Three simple steps to a secure retirement income
By Tom McPhail | 25 Jun, 2008
I am indebted to my friends at Fidelity for some really interesting research on retirement funding, and specifically into the key factors that dictate your retirement income.
There are three factors that matter more than anything else. Other factors will make a difference, but if you get one or more of these three wrong, then you will always be struggling to hit your target.
First and foremost, start young (with apologies for older readers, but if this is already too late for you, then tell your children, your nephews and nieces). The difference between starting at age 30 and at age 40 is such that even if everything else goes in favour of the 40 year old and they enjoy payouts at the top end of projections, they will still only just be touching the worst case projections for the thirty year old.
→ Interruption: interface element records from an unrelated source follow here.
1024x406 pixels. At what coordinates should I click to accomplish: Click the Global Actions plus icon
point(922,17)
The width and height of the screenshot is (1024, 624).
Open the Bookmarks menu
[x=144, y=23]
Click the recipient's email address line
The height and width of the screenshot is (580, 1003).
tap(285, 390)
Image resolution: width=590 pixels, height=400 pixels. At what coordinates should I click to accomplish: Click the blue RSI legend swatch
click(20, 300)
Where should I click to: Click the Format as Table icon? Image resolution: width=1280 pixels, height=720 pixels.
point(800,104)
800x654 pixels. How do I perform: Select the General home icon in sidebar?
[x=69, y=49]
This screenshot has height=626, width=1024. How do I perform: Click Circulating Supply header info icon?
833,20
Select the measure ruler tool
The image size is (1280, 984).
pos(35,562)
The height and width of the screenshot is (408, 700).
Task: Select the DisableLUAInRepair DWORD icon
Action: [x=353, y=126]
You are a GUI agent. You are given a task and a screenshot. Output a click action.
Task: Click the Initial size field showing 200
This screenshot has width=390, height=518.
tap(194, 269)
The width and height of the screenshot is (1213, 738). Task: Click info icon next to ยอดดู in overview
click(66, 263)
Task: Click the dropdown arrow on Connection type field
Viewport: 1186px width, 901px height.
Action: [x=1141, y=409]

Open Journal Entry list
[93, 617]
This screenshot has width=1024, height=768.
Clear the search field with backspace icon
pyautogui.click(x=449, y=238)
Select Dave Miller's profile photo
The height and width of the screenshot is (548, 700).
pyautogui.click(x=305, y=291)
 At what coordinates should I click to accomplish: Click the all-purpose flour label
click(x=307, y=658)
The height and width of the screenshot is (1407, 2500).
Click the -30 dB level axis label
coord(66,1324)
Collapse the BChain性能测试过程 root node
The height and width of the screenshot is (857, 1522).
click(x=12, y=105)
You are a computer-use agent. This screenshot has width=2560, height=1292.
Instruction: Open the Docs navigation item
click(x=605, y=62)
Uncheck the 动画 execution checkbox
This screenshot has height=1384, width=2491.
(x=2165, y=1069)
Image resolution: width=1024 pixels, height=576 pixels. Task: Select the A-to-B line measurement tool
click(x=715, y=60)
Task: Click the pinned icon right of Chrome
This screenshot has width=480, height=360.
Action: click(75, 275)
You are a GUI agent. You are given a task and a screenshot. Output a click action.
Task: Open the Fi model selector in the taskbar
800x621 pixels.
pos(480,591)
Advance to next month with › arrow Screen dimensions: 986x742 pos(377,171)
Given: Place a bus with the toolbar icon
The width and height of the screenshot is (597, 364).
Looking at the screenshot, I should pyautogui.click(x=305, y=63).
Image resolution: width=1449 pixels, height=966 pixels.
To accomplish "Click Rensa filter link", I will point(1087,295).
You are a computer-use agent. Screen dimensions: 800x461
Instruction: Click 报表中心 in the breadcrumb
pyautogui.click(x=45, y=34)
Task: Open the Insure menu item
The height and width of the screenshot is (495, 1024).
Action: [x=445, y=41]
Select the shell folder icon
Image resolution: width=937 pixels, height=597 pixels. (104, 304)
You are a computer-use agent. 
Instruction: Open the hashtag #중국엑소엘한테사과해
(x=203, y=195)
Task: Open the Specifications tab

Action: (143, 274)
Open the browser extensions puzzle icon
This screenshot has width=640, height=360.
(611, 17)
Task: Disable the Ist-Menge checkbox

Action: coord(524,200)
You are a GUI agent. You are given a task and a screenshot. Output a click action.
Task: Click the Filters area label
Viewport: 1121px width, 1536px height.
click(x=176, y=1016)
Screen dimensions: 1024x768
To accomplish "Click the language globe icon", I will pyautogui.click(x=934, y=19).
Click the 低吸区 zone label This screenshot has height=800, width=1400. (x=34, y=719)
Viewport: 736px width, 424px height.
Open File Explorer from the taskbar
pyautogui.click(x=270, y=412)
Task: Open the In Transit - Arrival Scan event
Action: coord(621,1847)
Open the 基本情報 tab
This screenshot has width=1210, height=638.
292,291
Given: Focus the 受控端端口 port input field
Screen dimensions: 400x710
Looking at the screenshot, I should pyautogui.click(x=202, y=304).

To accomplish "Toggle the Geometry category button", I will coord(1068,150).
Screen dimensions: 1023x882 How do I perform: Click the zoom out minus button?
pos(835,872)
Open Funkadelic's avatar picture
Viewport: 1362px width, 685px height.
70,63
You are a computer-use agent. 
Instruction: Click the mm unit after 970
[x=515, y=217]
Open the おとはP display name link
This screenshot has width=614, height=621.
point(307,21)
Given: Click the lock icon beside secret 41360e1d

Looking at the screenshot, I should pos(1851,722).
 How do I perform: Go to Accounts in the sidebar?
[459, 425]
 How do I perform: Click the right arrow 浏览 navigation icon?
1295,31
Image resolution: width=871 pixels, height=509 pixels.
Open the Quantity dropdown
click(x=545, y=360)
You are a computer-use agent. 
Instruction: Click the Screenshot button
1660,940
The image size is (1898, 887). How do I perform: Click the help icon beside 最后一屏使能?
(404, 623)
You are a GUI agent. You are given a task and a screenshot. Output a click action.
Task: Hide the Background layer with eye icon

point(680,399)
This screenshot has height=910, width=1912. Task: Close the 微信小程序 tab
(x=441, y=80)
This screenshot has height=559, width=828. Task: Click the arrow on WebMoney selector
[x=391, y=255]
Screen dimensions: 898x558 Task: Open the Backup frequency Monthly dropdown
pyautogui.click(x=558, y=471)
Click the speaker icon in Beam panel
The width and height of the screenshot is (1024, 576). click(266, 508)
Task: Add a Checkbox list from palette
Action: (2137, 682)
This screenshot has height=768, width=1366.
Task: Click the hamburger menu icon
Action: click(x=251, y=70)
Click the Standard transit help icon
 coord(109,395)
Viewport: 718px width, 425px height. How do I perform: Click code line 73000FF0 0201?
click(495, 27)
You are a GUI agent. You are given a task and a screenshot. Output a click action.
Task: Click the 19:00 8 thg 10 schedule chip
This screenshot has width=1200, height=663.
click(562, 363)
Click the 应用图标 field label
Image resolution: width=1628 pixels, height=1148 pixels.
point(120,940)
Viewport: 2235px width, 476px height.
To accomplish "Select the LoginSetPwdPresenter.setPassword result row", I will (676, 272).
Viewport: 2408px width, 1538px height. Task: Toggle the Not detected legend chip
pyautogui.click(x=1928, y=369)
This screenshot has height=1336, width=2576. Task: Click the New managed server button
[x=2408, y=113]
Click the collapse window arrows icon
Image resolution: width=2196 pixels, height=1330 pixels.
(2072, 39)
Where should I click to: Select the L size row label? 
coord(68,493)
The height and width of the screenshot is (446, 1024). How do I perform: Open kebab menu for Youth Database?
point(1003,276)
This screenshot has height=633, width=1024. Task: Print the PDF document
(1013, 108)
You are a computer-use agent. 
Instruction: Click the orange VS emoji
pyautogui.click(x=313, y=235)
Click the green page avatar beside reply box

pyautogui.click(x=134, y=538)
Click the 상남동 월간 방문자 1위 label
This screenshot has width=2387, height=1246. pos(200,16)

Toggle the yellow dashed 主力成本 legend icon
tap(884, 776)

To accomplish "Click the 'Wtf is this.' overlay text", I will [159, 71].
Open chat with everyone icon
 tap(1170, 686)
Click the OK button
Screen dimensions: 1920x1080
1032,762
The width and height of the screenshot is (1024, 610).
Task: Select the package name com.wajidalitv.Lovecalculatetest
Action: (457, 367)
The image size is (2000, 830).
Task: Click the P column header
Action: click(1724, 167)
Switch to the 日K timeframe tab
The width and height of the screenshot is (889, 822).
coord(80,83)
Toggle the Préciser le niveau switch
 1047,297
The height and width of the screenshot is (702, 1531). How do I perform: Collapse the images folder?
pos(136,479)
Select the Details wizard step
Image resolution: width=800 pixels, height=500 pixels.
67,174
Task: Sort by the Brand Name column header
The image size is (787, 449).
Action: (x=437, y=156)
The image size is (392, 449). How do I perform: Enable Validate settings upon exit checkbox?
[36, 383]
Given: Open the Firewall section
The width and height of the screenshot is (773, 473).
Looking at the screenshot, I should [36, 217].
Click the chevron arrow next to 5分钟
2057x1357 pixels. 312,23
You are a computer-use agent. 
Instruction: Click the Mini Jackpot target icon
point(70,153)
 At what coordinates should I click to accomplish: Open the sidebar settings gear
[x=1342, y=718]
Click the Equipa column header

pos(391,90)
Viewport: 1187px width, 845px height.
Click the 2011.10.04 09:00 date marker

I can’t emphasise this enough: start saving as young as you possibly can.
Secondly and perhaps fairly obviously, the amount you pay into your pension matters. If you don’t pay enough in, then no matter when you start, and how well your investments perform, you will probably still come up short.
Thirdly, consider investing in equities. Although values will go up and down over time the risk can be worth taking. Comparing 100% equity investing with 100% in bonds over a 35 year term, the bottom end projections were almost identical for both asset classes, but the top end projections for equities were massively higher than for bonds.
Below these factors are others that do matter; not least is the fact that a good fund manager can make a substantial difference to your retirement income, but it will be of little comfort if you haven’t started young, saved adequate sums and invested in equities.